I would argue that this is all due to the "excessive" misinterpretation of the principles of education decentralization.
As the collapse of the New Order regime also brought down with it the highly centralized education system, a decentralized education system was introduced. Karslen (2000) and McGinn and Wells (1999) outline the advantages of education decentralization, such as releasing the central authority from a s financial burden and increasing local participation.
Unfortunately, this has further been interpreted as releasing the central authority from its "total" financial burden and "total" local participation. As a result, families are now bearing the main responsible for their children's education, particularly with regard to the financial aspects. Simultaneously, the government is gradually "washing its hands" of education by shifting its responsibilities into the hands of parents.
If this trend continues, a segregated society is inevitable. During my research fieldwork, some rich parents whose children were studying at a successful and "rich" school already held the view that a segregated society was somehow "acceptable".
How can you expect my children to be sent to a low-quality school when I have enough money to send her to this school? Less financially capable parents whose children were studying at less successful and "poorer" school said, "We have no choice although my son is smart enough!"
Their arguments are logical, but given the fact that decentralization is linked to "marketization" in which schools are increasingly competing against one another despite their differing conditions, this trend, if unchecked, might lead to a widening gap between "rich" and "poor" schools and further divide society.
This is perhaps what pushed the government to simplistically divide formal education into mandiri and standar classes, thus "legitimizing" the increasingly segregated society and dangerously encouraging discrimination.
One can learn from Chile and Spain, which decentralized their education systems while moving from authoritarianism to democracy. Much of Chile's success reflects an effective arrangement of state and private forces, in which the ministry of education plays a strong role in protecting the vulnerable and assuring quality.

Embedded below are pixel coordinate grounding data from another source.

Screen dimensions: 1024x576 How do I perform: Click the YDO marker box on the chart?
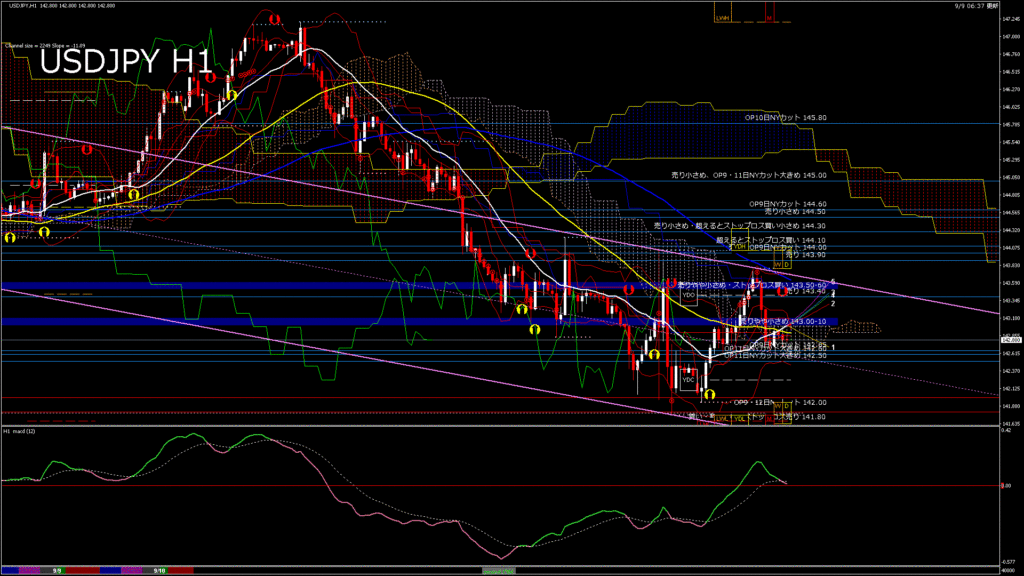pyautogui.click(x=689, y=295)
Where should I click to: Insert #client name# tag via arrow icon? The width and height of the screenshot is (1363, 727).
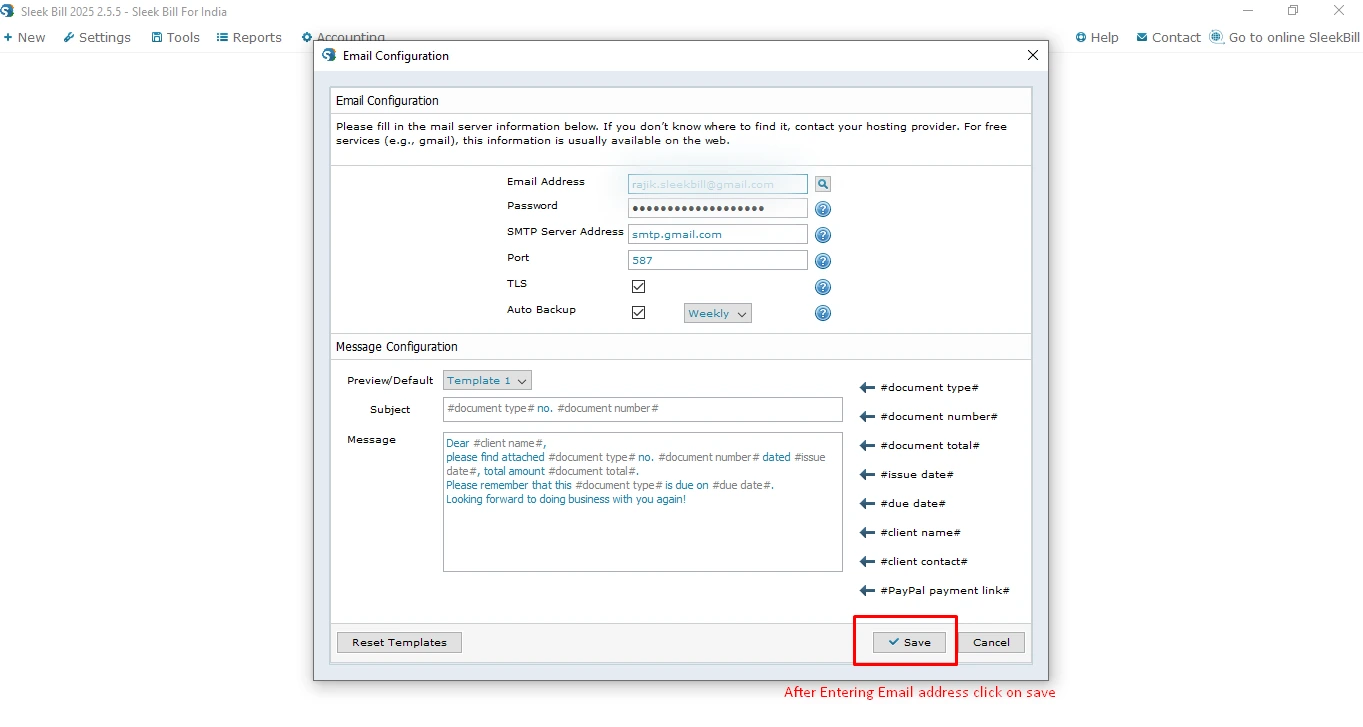[867, 533]
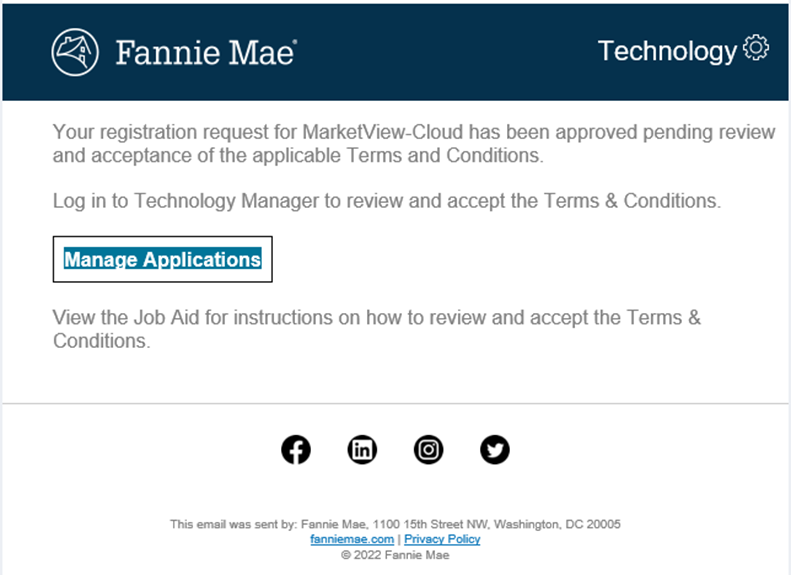Click the Fannie Mae house logo icon
Viewport: 791px width, 575px height.
pyautogui.click(x=75, y=52)
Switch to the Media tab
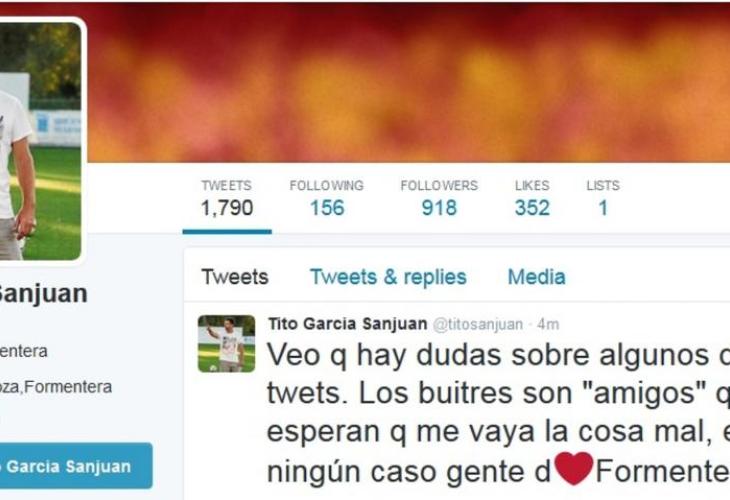Image resolution: width=730 pixels, height=500 pixels. pos(536,277)
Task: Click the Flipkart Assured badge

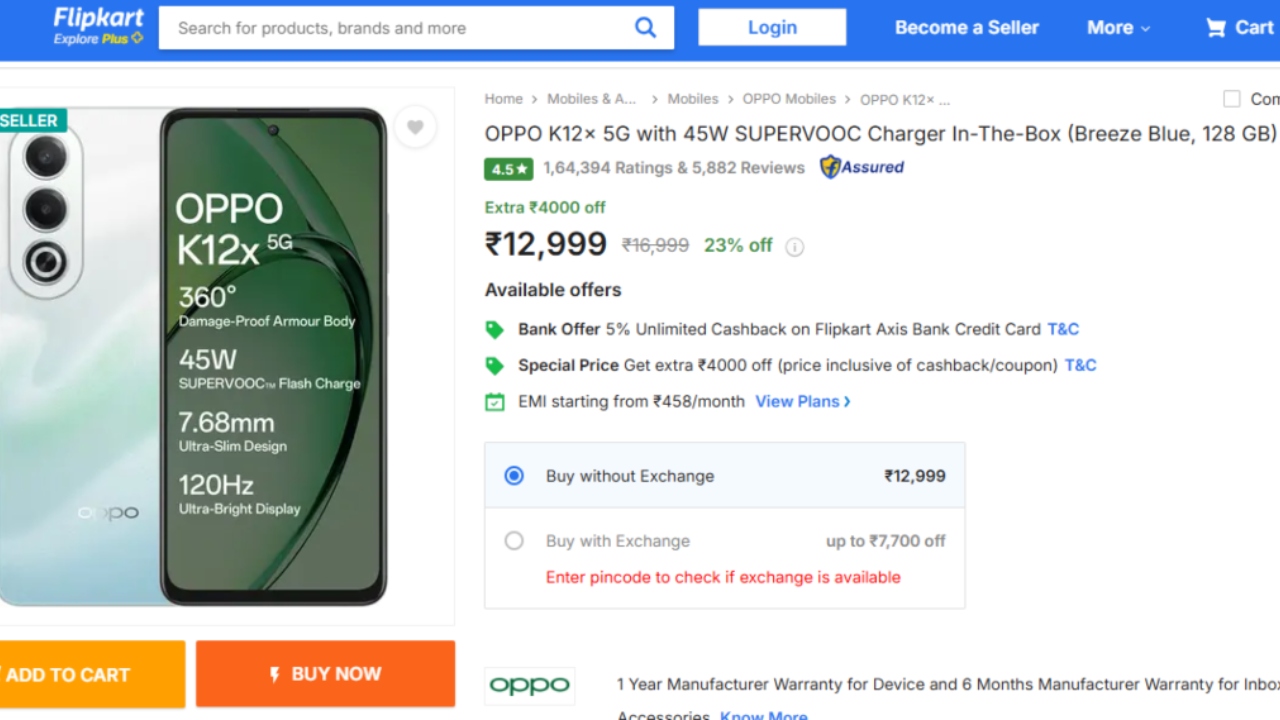Action: point(862,168)
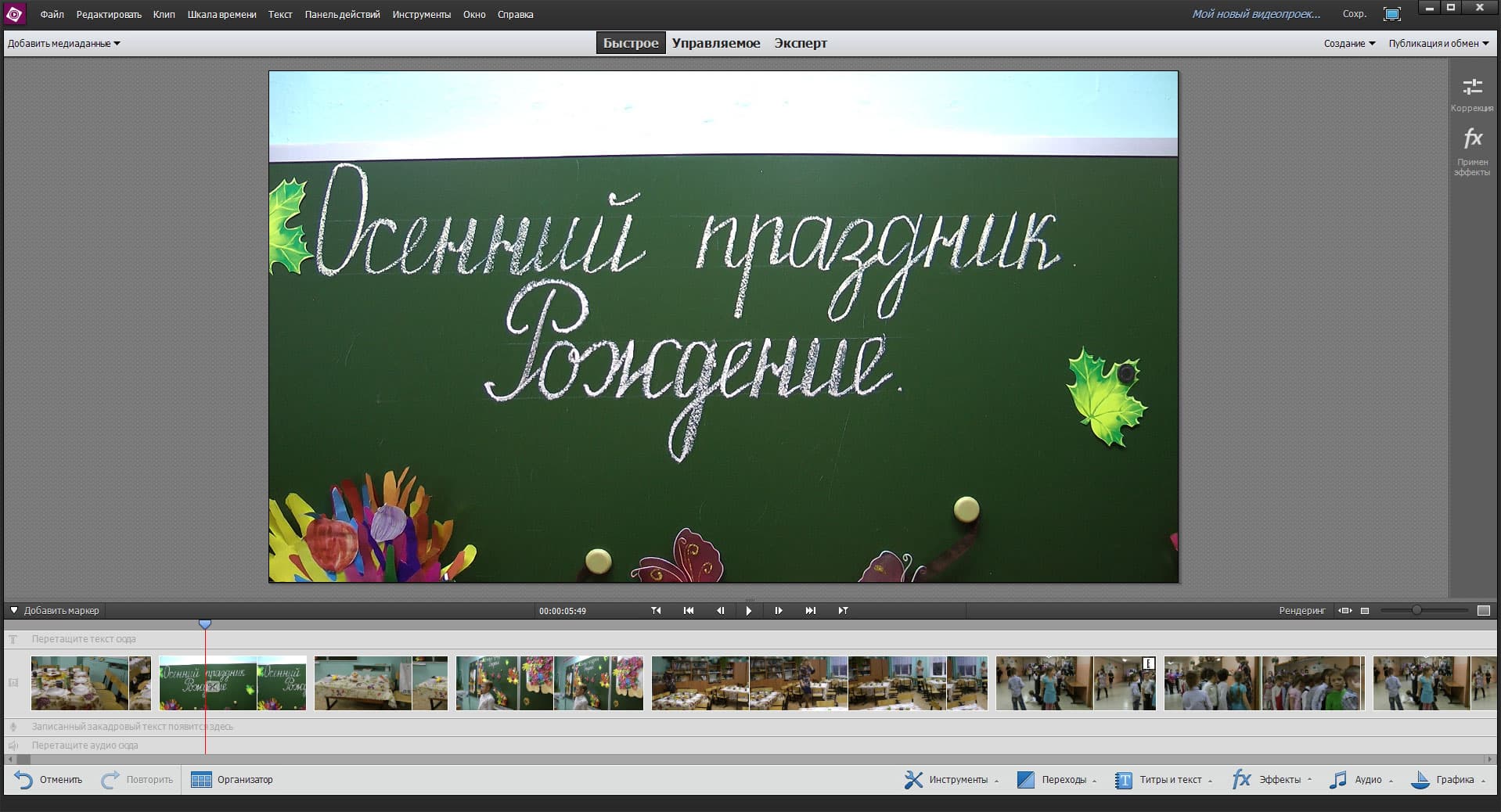Click Добавить маркер button
The image size is (1501, 812).
tap(55, 611)
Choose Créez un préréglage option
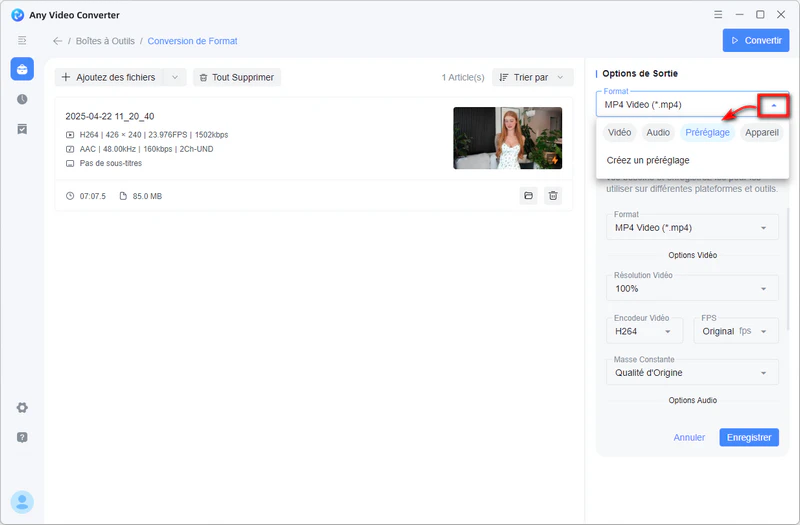Image resolution: width=800 pixels, height=525 pixels. pyautogui.click(x=647, y=160)
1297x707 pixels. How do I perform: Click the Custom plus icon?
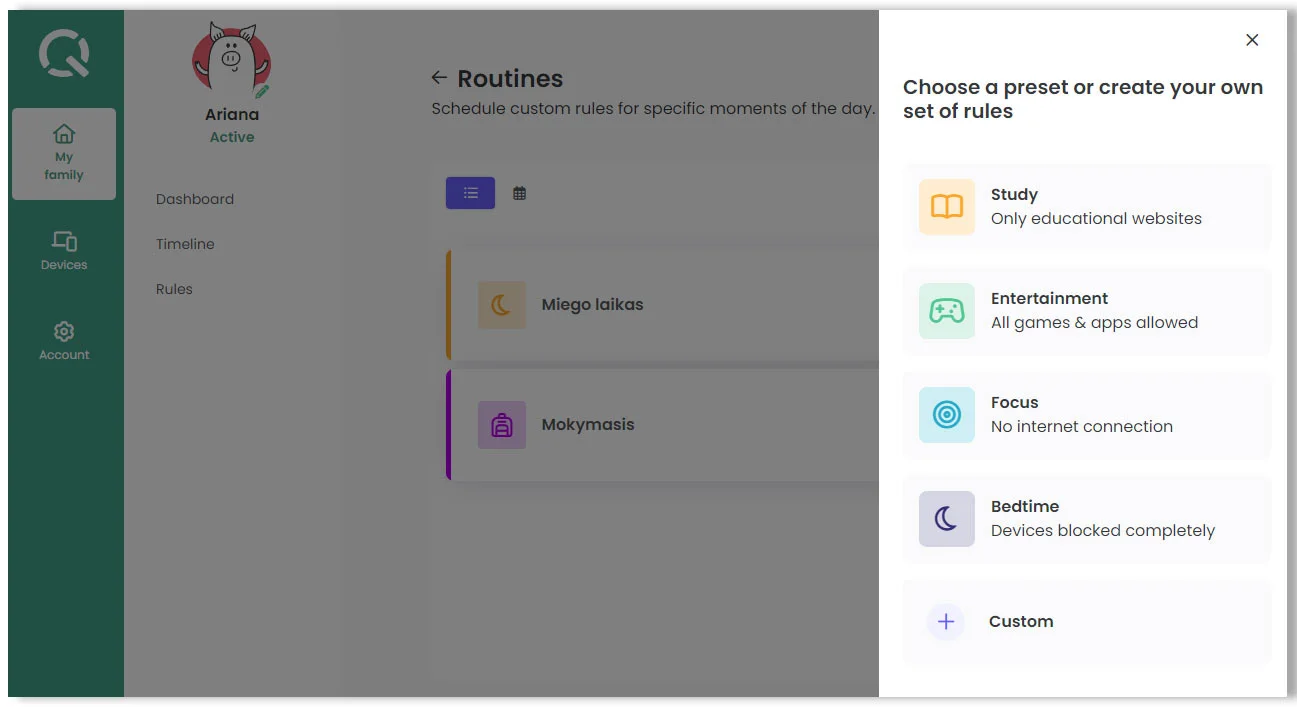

Indeed, increased competition among schools will encourage quality education, and increased local participation will enhance people's awareness of education. But this does not mean the government should abdicate its responsibilities and let the competition segregate society, let alone structurally place the poor, both "financially and intellectually", into a separate assembly line!
A quasi-market approach has therefore been proposed to combine both market and bureaucratic procedures in which the government should act as a wise mediator to ensure that the force of marketization will not devour the poor. While letting the people decide what level of education is best for them, the government should somehow facilitate the process without forcing people to be grouped into "special classes".
One way to achieve this is by ensuring that the plan to utilize the money saved from the slashed fuel subsidy to provide free education within the framework of a nine-year compulsory education is fully endorsed and implemented. Regardless of their differing backgrounds, let all students compete and strive for excellence!